• Pixel coordinate grounding data:
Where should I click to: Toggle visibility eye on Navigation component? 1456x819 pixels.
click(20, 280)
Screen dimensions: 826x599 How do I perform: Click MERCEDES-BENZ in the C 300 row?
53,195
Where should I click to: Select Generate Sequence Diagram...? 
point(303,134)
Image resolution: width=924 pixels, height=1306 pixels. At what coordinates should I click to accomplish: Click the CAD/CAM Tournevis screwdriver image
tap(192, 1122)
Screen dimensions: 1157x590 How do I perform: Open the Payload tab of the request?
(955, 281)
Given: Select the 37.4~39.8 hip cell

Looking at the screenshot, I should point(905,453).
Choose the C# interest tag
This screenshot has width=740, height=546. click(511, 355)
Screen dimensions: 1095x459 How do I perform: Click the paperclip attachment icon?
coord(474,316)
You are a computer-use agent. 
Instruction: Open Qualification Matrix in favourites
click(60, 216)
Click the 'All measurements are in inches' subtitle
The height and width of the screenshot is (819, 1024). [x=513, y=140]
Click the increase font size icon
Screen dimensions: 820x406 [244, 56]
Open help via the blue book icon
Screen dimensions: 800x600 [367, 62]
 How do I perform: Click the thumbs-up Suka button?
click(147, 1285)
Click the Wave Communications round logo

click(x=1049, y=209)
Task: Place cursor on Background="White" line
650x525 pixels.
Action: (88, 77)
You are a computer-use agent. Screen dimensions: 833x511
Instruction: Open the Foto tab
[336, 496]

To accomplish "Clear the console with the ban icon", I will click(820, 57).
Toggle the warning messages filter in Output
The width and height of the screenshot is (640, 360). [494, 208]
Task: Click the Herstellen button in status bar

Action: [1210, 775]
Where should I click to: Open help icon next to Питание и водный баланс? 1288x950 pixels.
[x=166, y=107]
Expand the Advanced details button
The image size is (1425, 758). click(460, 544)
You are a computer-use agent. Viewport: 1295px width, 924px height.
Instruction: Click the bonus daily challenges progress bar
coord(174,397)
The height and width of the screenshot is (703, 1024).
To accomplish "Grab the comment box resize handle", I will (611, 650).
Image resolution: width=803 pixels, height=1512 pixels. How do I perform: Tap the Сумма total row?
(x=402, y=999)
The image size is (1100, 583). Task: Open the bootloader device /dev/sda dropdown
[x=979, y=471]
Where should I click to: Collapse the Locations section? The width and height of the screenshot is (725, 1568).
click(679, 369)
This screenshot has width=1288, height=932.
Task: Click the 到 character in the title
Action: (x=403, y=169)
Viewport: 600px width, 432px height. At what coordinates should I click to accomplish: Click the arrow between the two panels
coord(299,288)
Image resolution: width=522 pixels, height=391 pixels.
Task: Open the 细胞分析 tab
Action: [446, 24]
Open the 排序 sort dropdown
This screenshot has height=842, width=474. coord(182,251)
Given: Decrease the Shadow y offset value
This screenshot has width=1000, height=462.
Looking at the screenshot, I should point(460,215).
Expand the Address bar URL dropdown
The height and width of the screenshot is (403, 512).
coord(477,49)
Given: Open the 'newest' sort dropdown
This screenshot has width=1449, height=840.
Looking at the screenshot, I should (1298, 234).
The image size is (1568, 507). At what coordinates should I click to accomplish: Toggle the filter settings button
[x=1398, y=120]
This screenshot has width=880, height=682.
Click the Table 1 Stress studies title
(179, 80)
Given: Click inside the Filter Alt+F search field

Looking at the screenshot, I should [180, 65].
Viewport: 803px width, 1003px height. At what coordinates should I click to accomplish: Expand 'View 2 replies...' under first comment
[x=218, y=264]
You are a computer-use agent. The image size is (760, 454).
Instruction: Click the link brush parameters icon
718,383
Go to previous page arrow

• DESCRIPTION OF THE TASK: Print again the lines of the entries above that fall between the line holding "The image size is (1100, 583)." and the line holding "Expand the Address bar URL dropdown", inclusive, exactly as they stand.

• ANSWER SECTION:
The image size is (1100, 583). Task: Open the bootloader device /dev/sda dropdown
[x=979, y=471]
Where should I click to: Collapse the Locations section? The width and height of the screenshot is (725, 1568).
click(679, 369)
This screenshot has width=1288, height=932.
Task: Click the 到 character in the title
Action: (x=403, y=169)
Viewport: 600px width, 432px height. At what coordinates should I click to accomplish: Click the arrow between the two panels
coord(299,288)
Image resolution: width=522 pixels, height=391 pixels.
Task: Open the 细胞分析 tab
Action: [446, 24]
Open the 排序 sort dropdown
This screenshot has height=842, width=474. coord(182,251)
Given: Decrease the Shadow y offset value
This screenshot has width=1000, height=462.
Looking at the screenshot, I should point(460,215).
Expand the Address bar URL dropdown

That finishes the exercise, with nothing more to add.